• Try it:
Find each line below containing the word "computer" and copy it.

• Supplied material:
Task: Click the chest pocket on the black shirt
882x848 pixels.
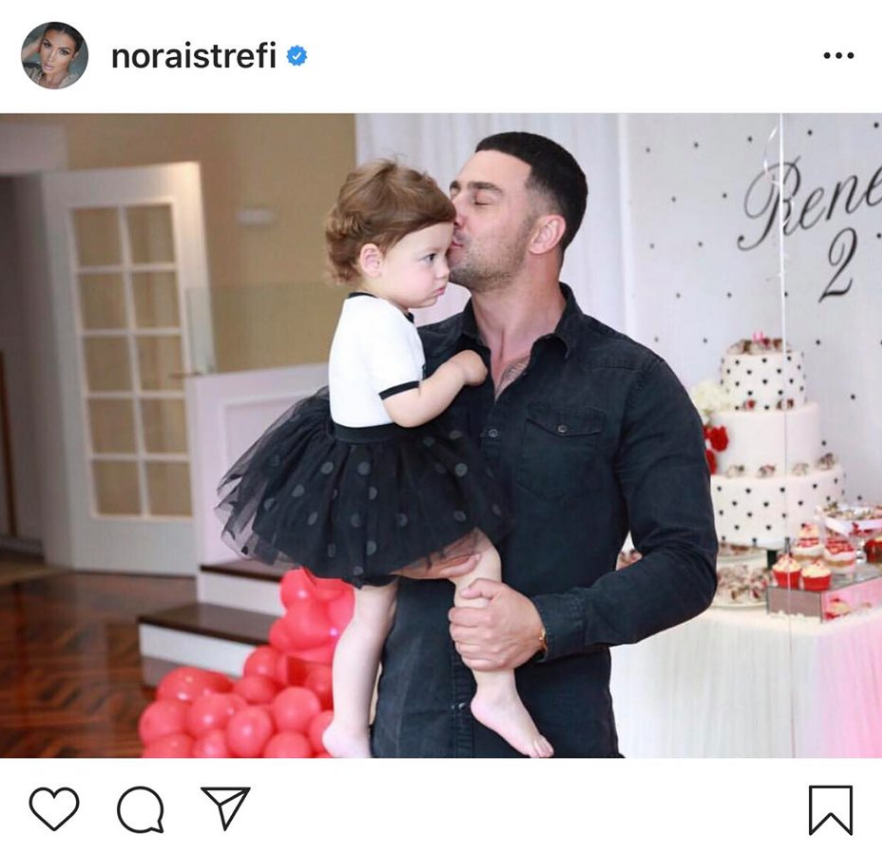Action: [561, 452]
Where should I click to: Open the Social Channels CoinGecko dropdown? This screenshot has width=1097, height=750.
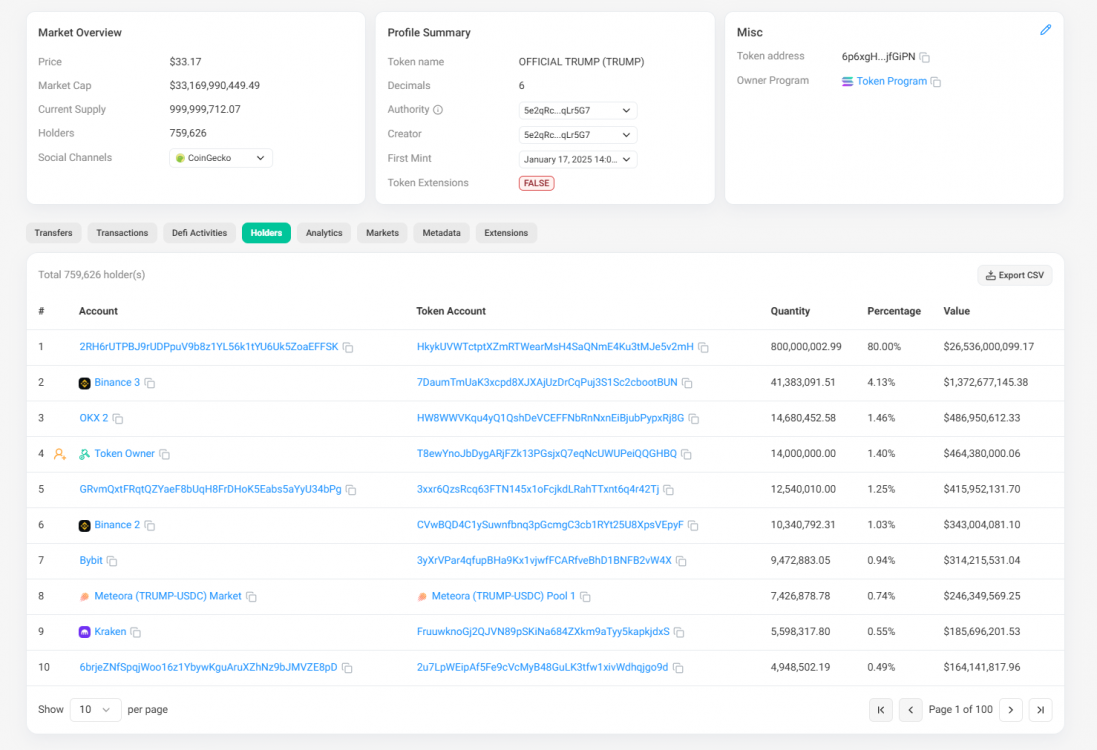click(221, 158)
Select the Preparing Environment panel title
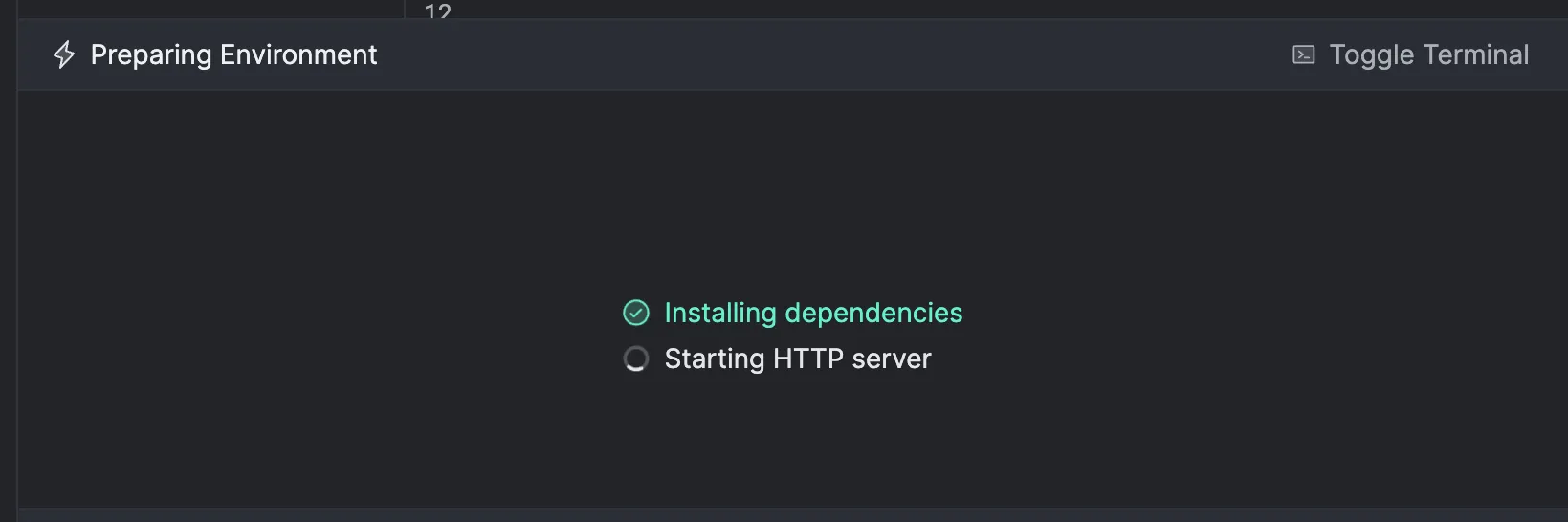Image resolution: width=1568 pixels, height=522 pixels. 233,54
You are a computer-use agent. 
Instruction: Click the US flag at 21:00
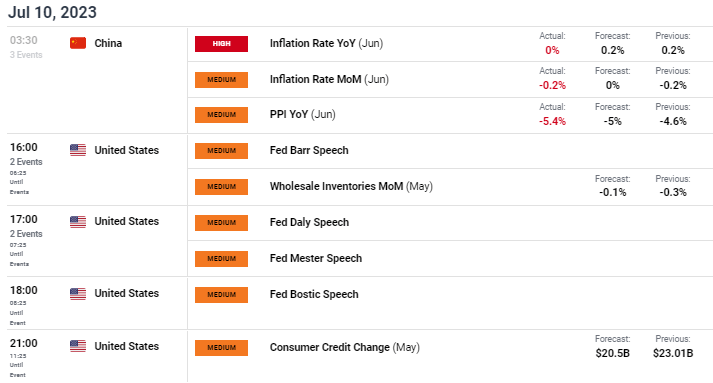click(x=78, y=346)
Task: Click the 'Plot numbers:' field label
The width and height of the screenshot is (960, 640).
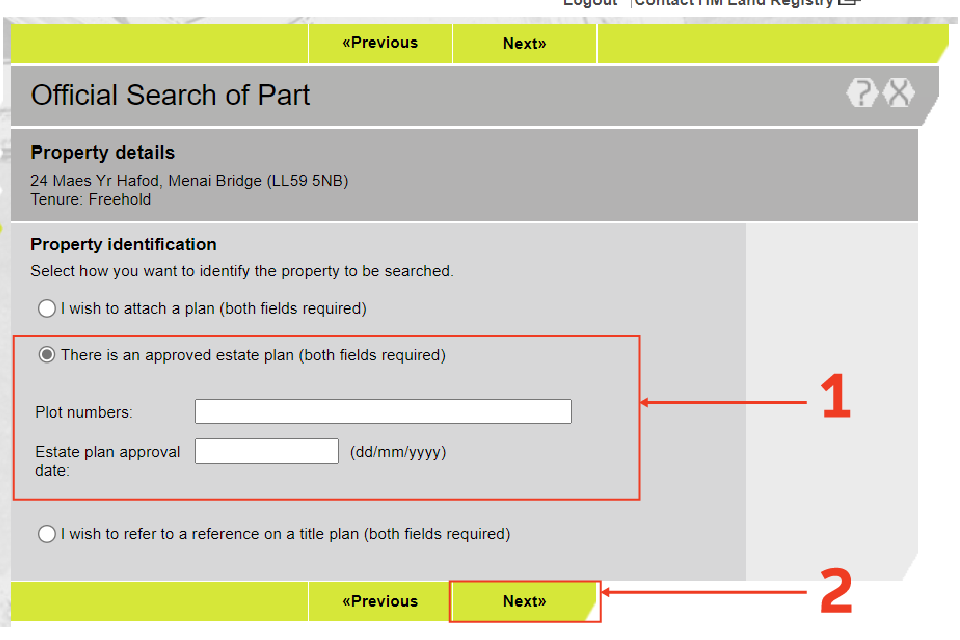Action: point(84,413)
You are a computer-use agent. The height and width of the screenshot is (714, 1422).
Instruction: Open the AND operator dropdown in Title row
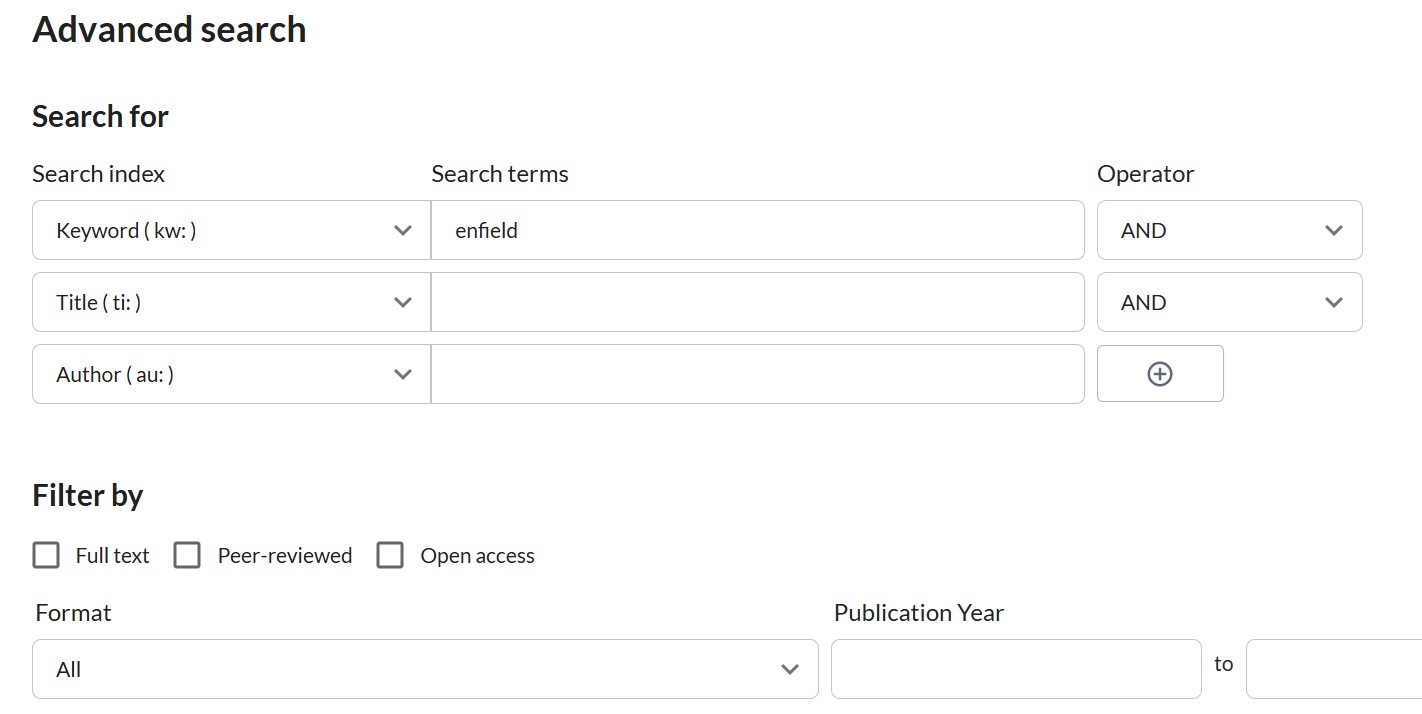(x=1229, y=303)
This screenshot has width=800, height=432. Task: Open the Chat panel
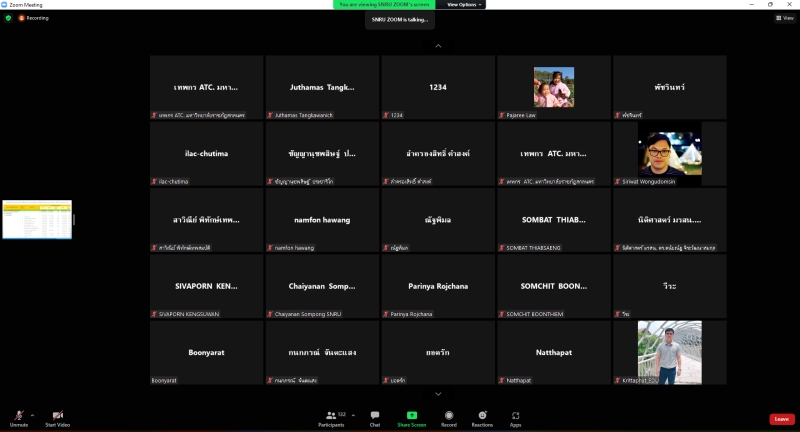[375, 416]
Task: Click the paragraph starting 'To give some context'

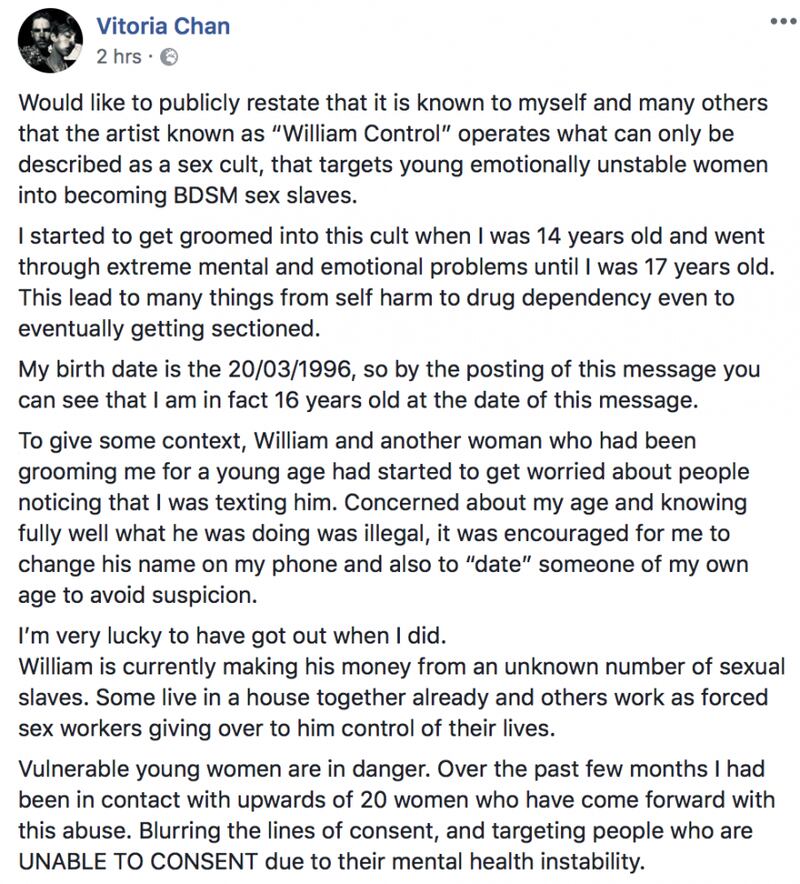Action: [x=384, y=518]
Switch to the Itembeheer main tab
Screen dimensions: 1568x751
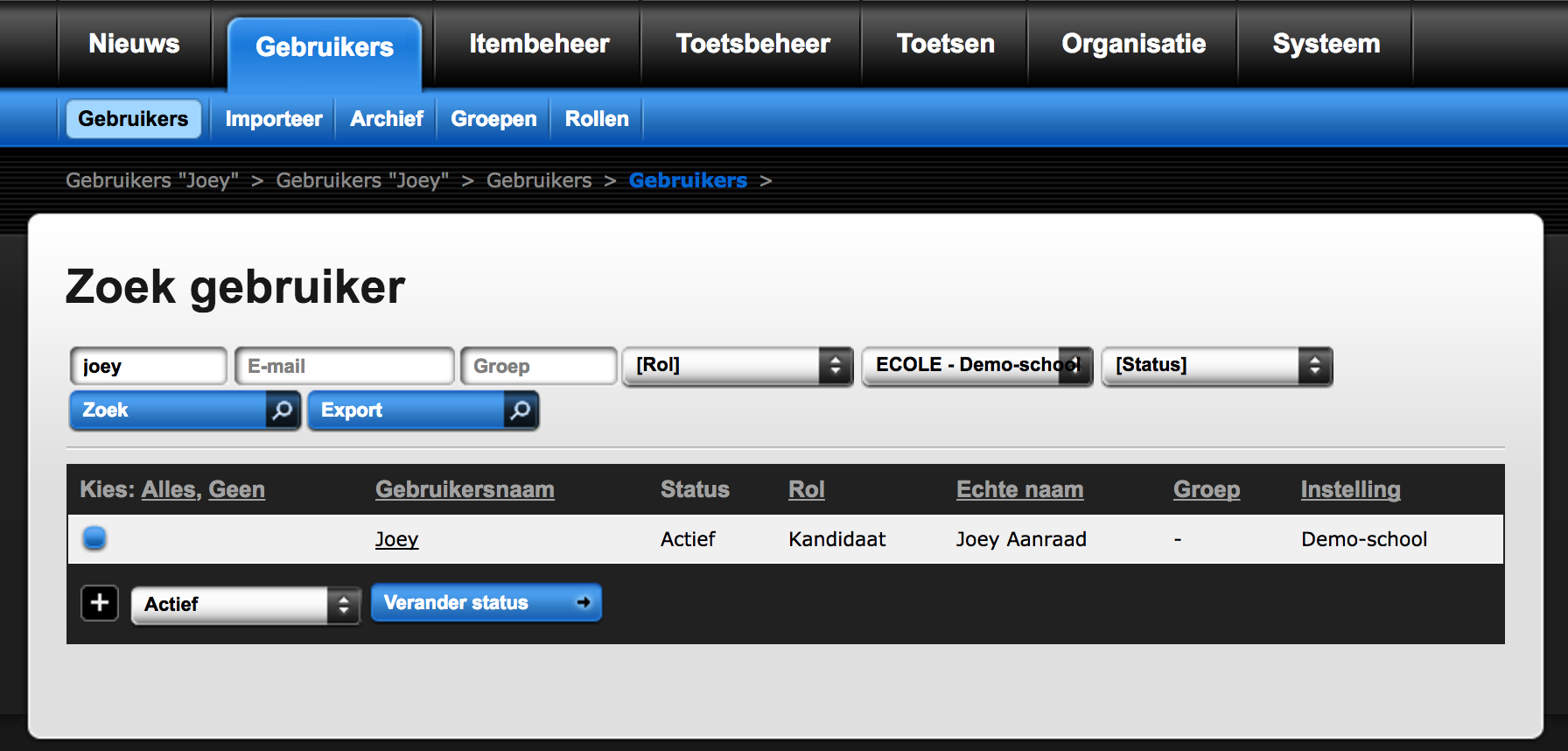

• Answer:
You are a computer-use agent. 
You are a computer-use agent. The height and width of the screenshot is (714, 1422).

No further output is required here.